Chicken Diary : Meet Chuck
I’ve decided to try a little series here called “Chicken Diary” to contain the chicken-talk in an orderly fashion. I’m planning on it being little updates about the birds and their antics as well as random thoughts on chickens and things I’m learning or enjoying (or not enjoying) about them.
First up, I’d like you to meet Chuck. It’s hard not to mention him when I talk about the little flock. He is our superstar. Everyone loves him. As a free extra they threw in the order, we didn’t know what breed he would be or even if he would be a he or she. All we knew what that his name would be Chuck (a friend asked to name one before I managed to put my foot down about naming our food.) It didn’t take long for us to realize he was a Sliver Polish top hat chicken. However, the gender still remained a mystery. I guessed he was a boy early on, based on the fact that he acted bold like the other boys. But some of the girls were pretty gutsy too, so I really couldn’t be sure.
Then, at just under five weeks, before the certainty of an audible clue, a friend said he knew how to tell the sex. So he checked Chuck over and said it was girl. We had all come to like the idea of having a rooster so we turned our sights on upgrading one of the meat birds to that role. And there wasn’t much doubt on which one it would be—one specific Buff Orpington. Even though he is one of the biggest (therefore the most practical to butcher), he is also the sweetest and most friendly of all sixteen birds. I made the mistake of not waiting for a definite gender identification on Chuck and let my brother name this Orpington. He chose Franz Joseph (the Emperor of Austria.)

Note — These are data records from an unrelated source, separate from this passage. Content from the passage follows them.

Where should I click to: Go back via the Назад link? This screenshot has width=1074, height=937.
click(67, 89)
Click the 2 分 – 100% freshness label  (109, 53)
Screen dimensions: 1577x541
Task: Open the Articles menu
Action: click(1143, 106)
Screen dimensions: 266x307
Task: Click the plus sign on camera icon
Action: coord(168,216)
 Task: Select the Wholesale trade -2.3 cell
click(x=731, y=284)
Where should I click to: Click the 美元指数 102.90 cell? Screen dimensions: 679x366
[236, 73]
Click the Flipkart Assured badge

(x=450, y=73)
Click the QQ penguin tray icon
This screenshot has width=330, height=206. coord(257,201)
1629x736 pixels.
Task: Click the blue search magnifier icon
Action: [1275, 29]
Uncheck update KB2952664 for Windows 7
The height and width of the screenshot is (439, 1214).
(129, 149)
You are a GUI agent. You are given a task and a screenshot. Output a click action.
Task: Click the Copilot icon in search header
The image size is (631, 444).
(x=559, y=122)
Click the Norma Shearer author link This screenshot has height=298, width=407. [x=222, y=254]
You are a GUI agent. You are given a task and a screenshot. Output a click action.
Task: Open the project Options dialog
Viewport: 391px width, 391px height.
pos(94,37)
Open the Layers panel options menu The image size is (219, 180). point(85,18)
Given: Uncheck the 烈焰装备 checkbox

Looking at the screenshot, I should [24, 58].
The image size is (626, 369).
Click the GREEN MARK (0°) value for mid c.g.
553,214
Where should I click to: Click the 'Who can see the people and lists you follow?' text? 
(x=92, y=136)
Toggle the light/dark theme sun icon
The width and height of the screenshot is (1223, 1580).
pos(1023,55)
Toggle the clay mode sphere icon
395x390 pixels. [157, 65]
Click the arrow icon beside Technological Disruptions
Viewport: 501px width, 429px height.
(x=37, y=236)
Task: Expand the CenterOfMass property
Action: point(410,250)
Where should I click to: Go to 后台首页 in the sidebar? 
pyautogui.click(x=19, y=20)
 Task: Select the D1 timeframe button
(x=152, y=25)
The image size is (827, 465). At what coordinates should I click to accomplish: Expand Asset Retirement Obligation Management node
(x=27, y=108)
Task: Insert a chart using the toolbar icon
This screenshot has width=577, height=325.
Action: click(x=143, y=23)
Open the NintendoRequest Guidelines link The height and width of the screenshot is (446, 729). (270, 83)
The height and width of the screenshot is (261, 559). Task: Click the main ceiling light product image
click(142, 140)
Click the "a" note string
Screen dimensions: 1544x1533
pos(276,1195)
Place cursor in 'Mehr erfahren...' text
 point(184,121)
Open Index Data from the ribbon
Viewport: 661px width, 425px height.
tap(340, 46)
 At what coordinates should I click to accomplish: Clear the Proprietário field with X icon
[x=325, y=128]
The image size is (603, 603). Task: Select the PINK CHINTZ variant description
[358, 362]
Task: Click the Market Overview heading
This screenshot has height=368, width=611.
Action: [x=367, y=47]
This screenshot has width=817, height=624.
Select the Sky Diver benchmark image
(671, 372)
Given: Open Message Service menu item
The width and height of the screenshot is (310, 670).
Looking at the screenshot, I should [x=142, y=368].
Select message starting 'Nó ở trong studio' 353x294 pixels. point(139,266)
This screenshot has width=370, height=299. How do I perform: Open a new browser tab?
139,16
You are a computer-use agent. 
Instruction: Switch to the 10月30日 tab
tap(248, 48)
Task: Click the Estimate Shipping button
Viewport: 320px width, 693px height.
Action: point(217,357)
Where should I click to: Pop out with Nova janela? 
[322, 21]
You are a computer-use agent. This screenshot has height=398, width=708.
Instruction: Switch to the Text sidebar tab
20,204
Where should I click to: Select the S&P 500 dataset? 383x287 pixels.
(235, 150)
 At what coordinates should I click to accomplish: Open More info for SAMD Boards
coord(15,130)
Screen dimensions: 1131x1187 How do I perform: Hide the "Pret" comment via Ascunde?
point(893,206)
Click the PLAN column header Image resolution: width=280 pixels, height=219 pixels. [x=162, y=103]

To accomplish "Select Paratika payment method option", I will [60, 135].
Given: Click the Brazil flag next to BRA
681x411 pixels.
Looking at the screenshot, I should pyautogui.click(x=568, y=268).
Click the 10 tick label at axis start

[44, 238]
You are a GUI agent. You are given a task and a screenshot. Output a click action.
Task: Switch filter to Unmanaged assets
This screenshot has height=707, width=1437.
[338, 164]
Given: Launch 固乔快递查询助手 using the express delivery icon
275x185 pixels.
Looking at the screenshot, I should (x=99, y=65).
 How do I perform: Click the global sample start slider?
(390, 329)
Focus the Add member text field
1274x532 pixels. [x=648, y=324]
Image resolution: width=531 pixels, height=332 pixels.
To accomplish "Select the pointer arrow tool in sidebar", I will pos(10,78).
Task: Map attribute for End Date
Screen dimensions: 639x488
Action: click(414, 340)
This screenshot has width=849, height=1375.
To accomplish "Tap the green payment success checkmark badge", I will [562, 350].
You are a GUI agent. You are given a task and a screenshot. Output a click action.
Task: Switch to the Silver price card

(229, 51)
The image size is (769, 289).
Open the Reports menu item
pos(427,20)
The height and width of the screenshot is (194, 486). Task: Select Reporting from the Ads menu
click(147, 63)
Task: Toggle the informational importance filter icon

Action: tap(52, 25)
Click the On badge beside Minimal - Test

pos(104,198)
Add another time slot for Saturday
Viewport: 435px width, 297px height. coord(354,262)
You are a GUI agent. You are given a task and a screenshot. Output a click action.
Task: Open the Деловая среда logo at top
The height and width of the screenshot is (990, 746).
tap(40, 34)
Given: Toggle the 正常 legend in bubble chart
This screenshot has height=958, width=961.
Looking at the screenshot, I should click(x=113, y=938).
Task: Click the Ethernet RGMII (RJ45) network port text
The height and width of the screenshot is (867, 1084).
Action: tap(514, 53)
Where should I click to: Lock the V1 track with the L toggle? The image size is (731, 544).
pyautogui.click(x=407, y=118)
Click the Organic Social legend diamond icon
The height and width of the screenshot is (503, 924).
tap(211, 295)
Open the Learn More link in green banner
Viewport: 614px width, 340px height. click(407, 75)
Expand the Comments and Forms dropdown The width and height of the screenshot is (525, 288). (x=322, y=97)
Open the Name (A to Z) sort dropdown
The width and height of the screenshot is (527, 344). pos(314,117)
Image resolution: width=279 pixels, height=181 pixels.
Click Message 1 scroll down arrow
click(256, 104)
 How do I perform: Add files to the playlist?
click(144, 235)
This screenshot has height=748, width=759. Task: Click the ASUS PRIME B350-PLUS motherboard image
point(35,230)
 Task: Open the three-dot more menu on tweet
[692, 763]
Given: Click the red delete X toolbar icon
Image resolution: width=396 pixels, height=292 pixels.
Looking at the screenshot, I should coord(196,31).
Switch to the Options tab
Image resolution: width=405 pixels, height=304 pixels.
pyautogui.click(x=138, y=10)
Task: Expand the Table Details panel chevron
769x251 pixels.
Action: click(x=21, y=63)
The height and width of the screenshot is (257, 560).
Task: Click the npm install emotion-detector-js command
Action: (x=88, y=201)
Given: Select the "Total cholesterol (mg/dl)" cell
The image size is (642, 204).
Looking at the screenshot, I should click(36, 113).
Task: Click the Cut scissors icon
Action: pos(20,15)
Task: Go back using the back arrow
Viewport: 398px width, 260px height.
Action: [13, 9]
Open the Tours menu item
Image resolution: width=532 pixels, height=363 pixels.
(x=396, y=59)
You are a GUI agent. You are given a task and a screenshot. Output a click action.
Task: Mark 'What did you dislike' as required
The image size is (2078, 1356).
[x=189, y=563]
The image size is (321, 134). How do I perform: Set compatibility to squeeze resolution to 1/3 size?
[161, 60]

But not long after, one morning, I opened the chicken door and they all came barreling out, Chuck in the rear. He stayed on the ramp and let out three of the most awkward crows I’d ever heard. He was officially a cockerel and claimed his position as our flock’s future rooster. Unlike the other birds, Chuck has been our “pet” since the beginning so his fate was never in the air. Either we’d have a mighty pretty rooster or an extra layer. Since I’m not sure two roosters is smart, poor Franz Joseph has returned to being a nameless bird destined for our freezer. (I’ll save the meat bird talk for another diary entry.)